The correction process took eight months and required sign-offs from six different agencies. Harold had to provide DNA samples, fingerprints, and sworn testimony from family members to prove he hadn't died and been replaced by an impostor. The Social Security Administration ultimately paid him $127,000 in back benefits, plus interest.

The Paperwork Paradox

Harold's case exposed a fundamental flaw in how modern governments manage citizen records. Despite billions spent on database integration and digital record-keeping, the basic question of who is alive and who is dead can still produce contradictory answers depending on which agency you ask.

Congressional investigators found at least 12,000 similar cases of Americans who were simultaneously dead and alive in federal databases. Most were resolved within months rather than decades, but Harold's case had slipped through every safety net designed to catch such errors.

"The truly remarkable thing," noted government accountability researcher James Morrison, "is that Harold kept paying taxes the entire time. He could have claimed to be dead and stopped filing returns, but he was too honest. His integrity is what made the error so hard to detect."

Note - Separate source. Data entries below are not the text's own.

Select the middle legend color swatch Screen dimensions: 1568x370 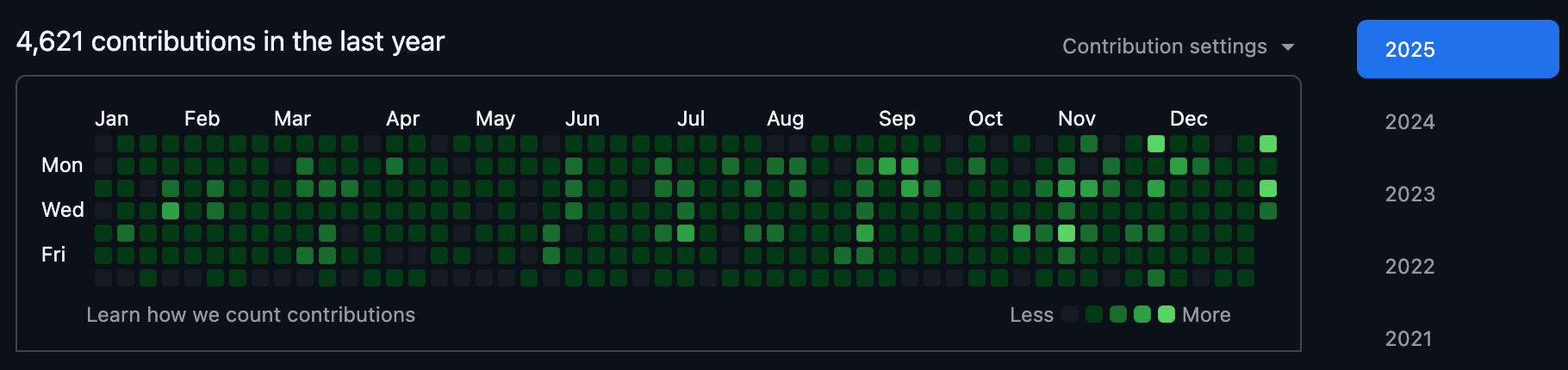[x=1118, y=314]
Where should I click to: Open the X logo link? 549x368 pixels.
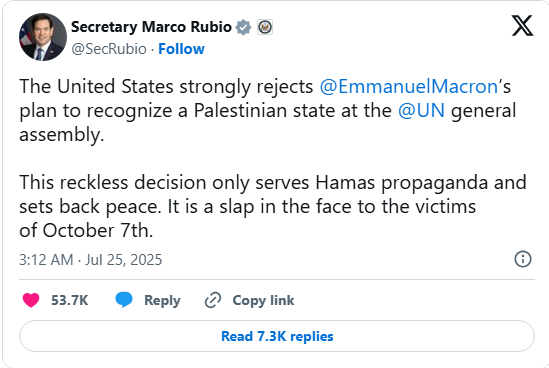[522, 26]
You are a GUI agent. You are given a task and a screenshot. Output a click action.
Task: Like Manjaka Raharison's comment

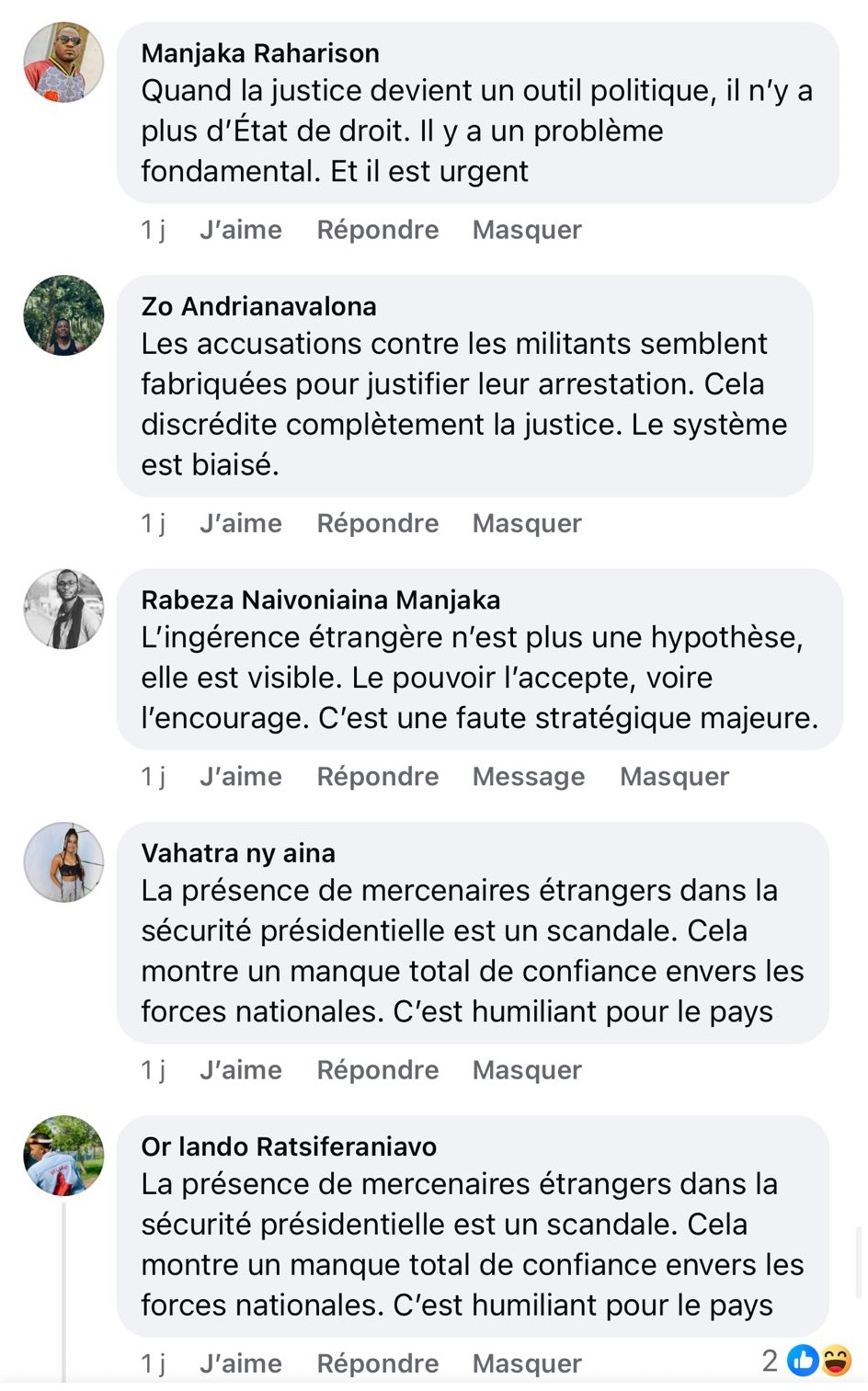pyautogui.click(x=240, y=230)
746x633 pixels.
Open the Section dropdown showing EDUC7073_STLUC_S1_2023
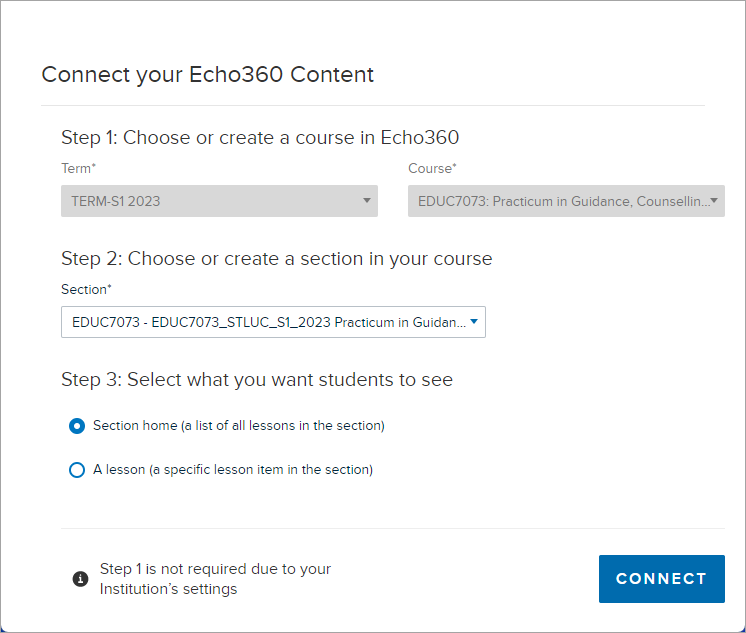[264, 322]
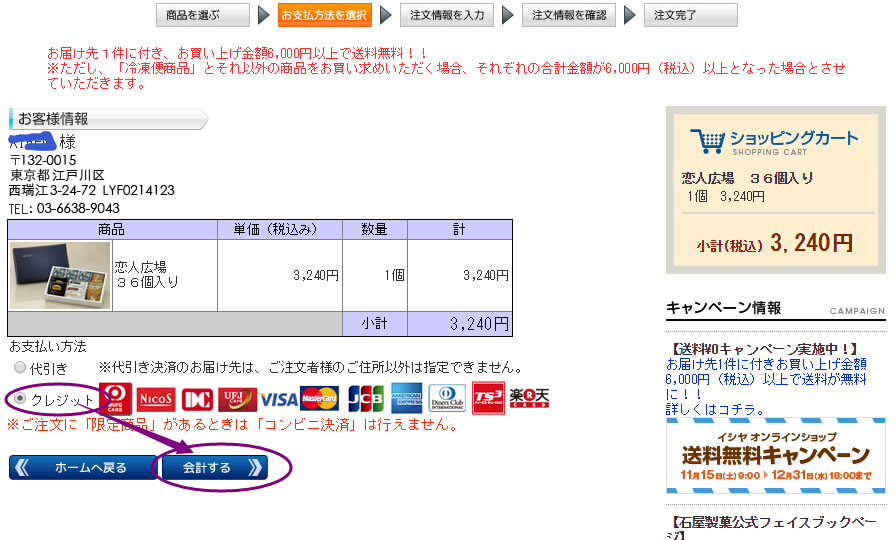Click the DC card logo

[195, 400]
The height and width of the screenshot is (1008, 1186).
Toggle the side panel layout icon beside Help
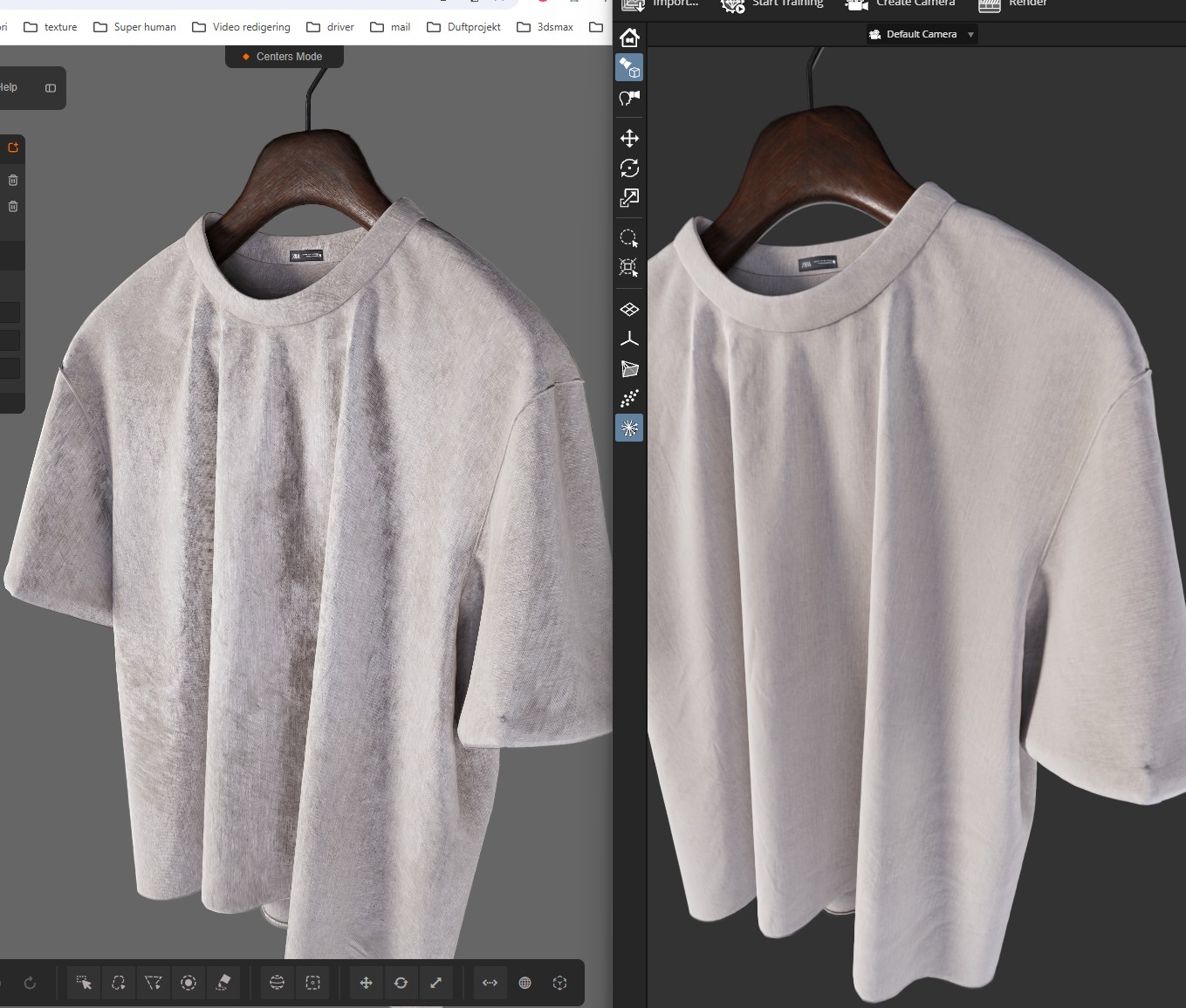[51, 88]
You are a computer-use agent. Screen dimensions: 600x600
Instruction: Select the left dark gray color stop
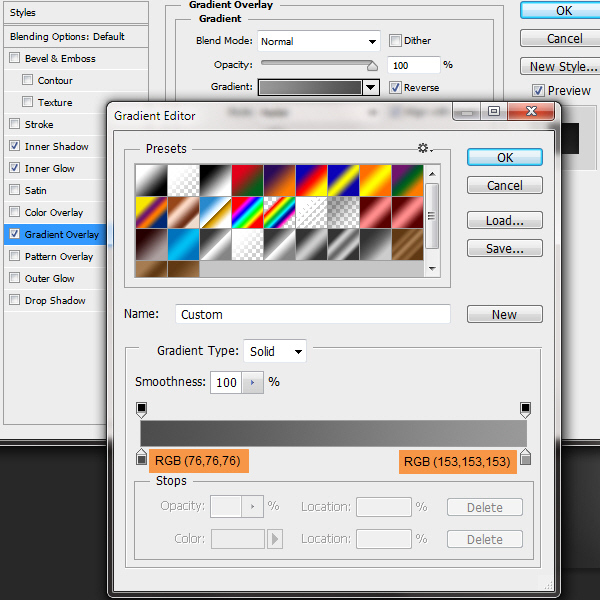click(x=141, y=458)
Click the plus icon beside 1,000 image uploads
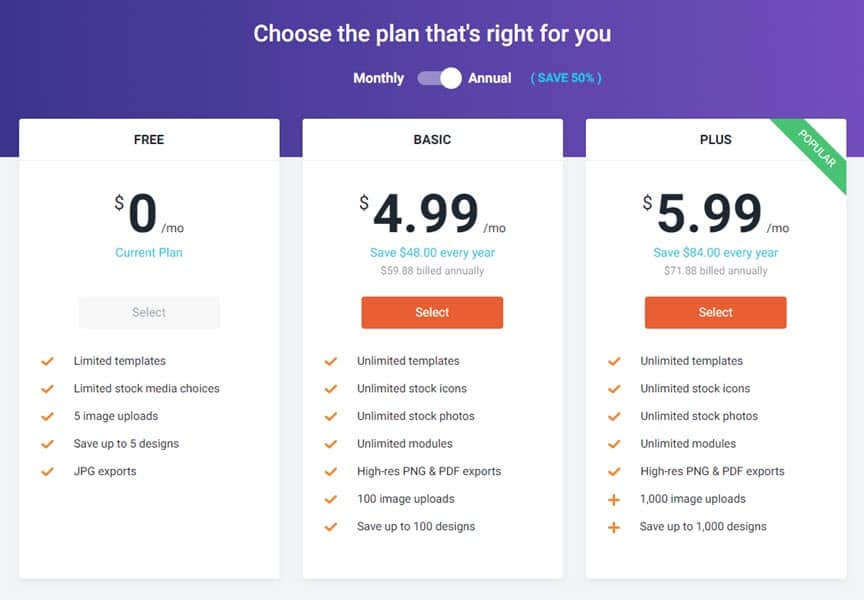This screenshot has width=864, height=600. point(613,500)
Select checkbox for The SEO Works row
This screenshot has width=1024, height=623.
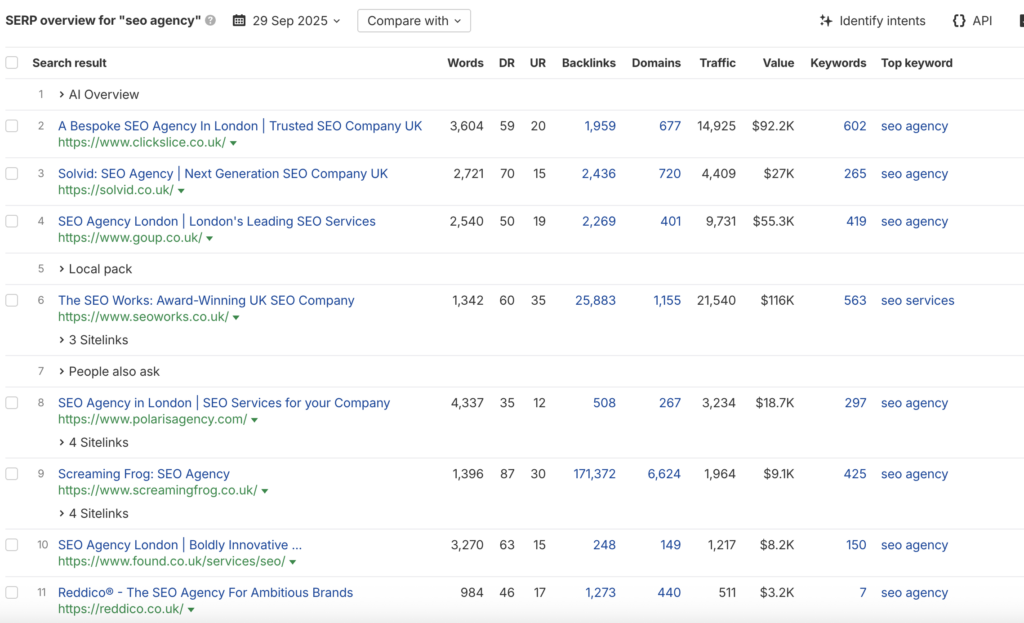coord(12,301)
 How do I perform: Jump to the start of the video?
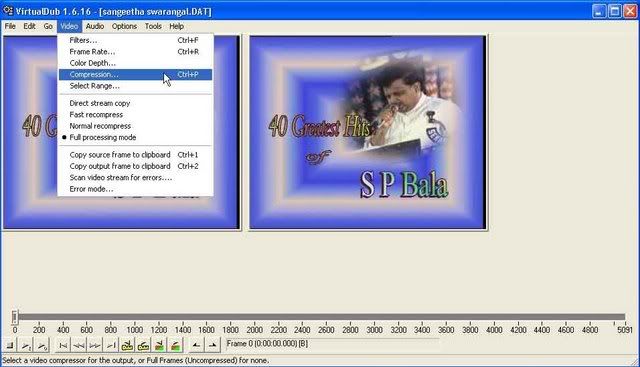(x=63, y=345)
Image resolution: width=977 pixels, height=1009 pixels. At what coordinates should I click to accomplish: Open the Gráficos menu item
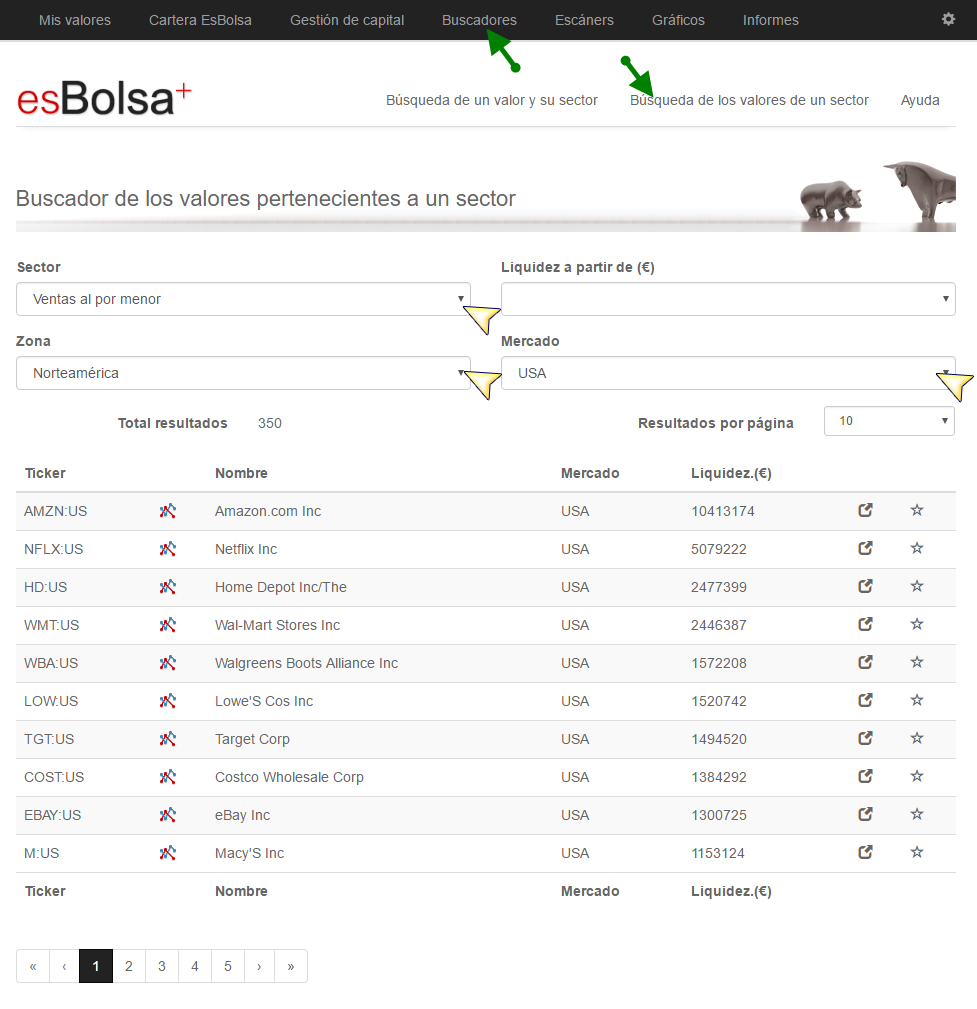(678, 20)
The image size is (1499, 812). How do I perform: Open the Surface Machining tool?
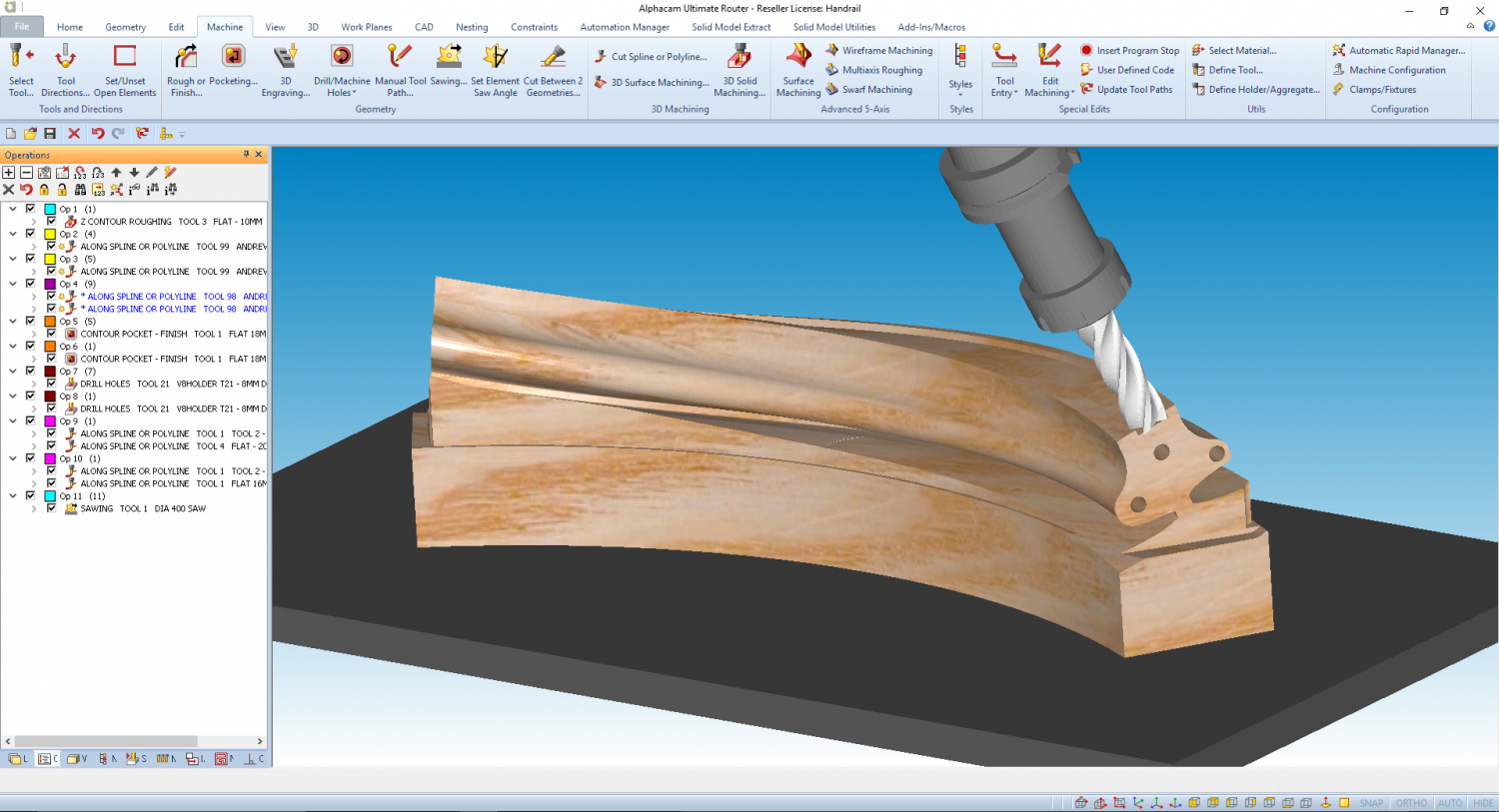[x=798, y=70]
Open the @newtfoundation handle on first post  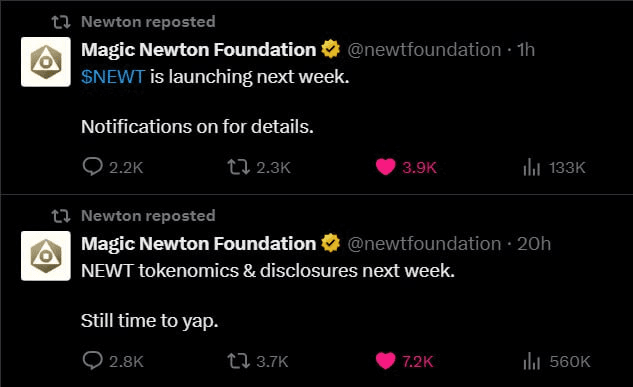point(424,50)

Today, Harold Wickham is officially alive in all government databases. He's collected his back Social Security benefits and even received a formal apology from three different agency directors. But he still keeps copies of his tax returns in a fireproof safe, just in case the government decides to kill him off again.

"I learned never to trust that the government knows whether you exist," he said. "Sometimes the best proof of life is a cancelled check to the IRS."